EXTRACTED DATA:

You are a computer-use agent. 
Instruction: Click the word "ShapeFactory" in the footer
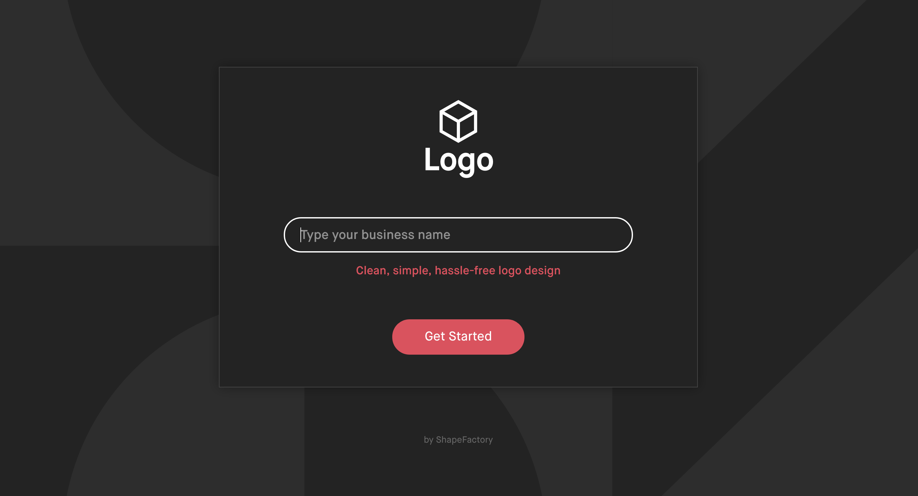point(464,440)
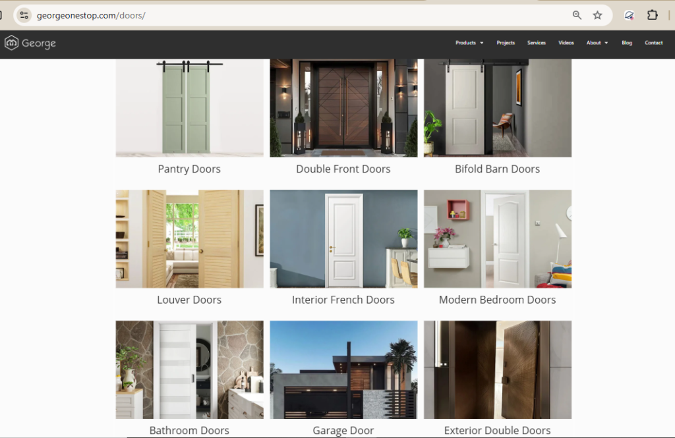Viewport: 675px width, 438px height.
Task: Click the Bifold Barn Doors title link
Action: 497,169
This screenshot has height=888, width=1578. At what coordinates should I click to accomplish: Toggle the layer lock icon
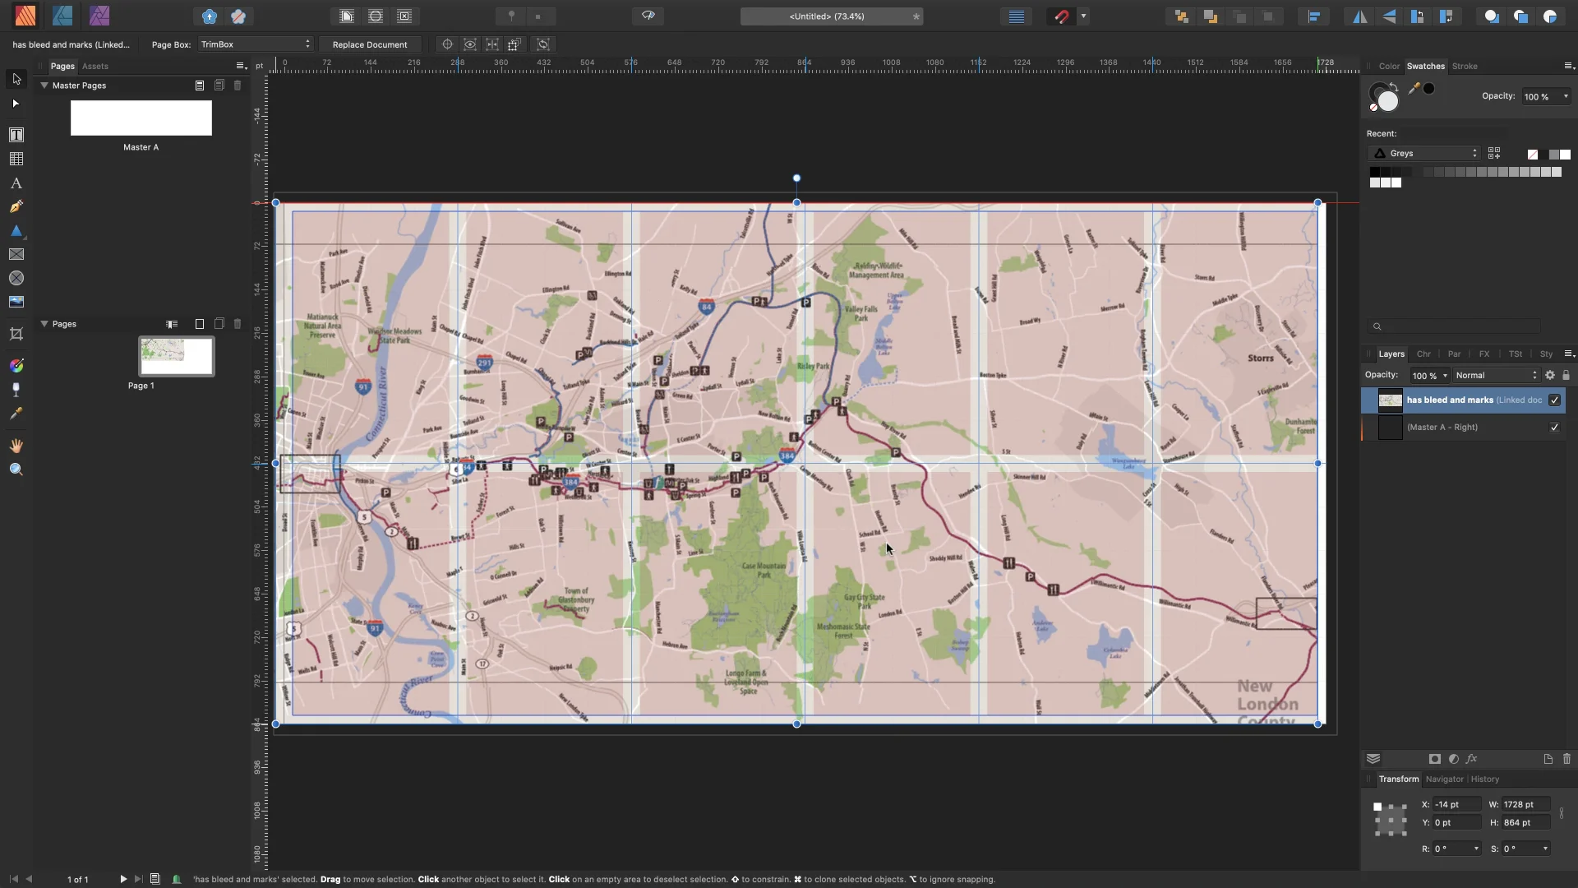coord(1566,375)
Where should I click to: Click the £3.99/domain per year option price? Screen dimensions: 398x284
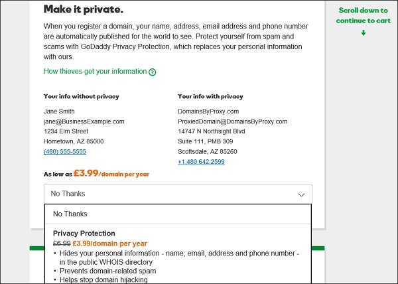(x=109, y=244)
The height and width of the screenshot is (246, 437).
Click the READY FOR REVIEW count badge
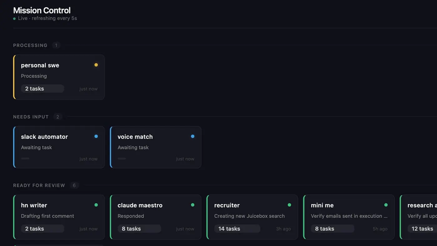pos(74,185)
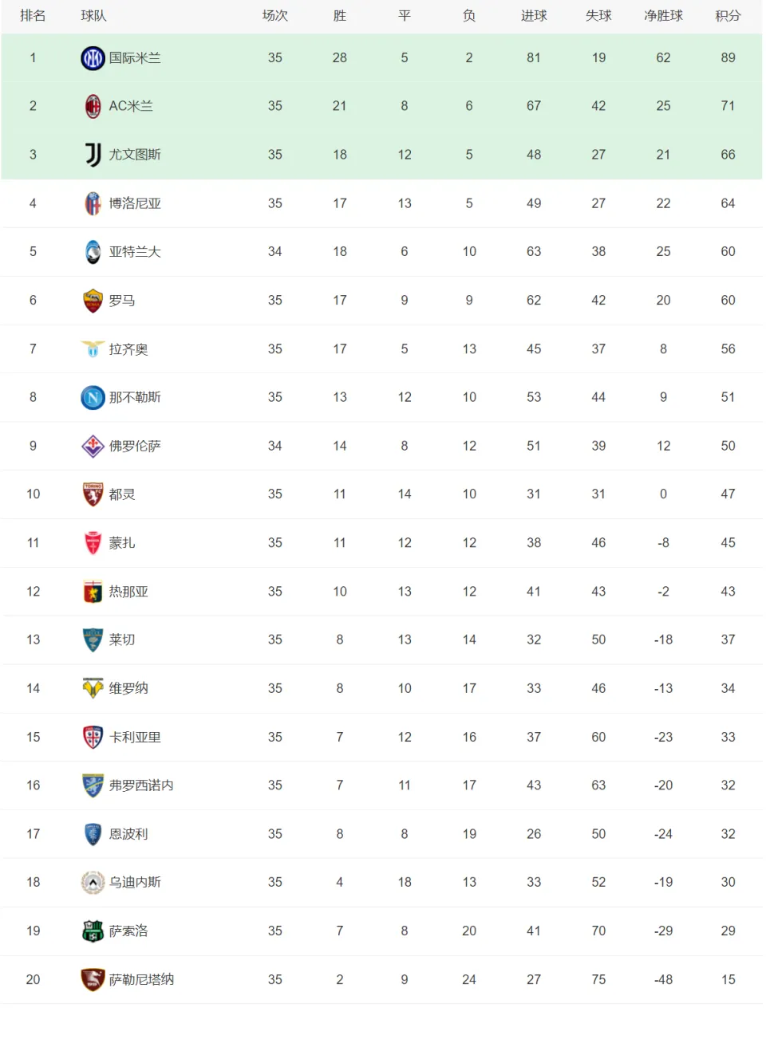
Task: Click the 积分 column header
Action: 728,16
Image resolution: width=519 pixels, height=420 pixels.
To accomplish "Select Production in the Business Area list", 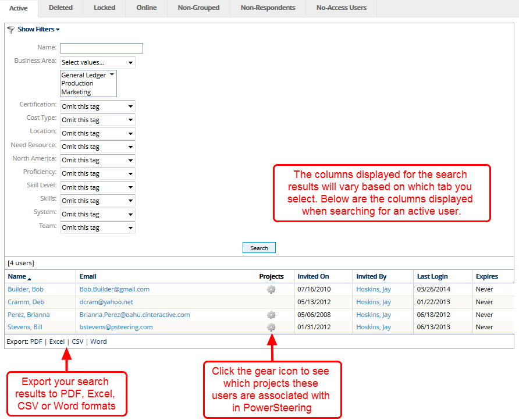I will [77, 83].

TASK OBJECTIVE:
Extract each line of the entries that contains the word "should".

RESPONSE:
This screenshot has height=888, width=1578. At what coordinates should I click to accomplish: Toggle the layer lock icon
Where should I click to: Click the £3.99/domain per year option price? Screen dimensions: 398x284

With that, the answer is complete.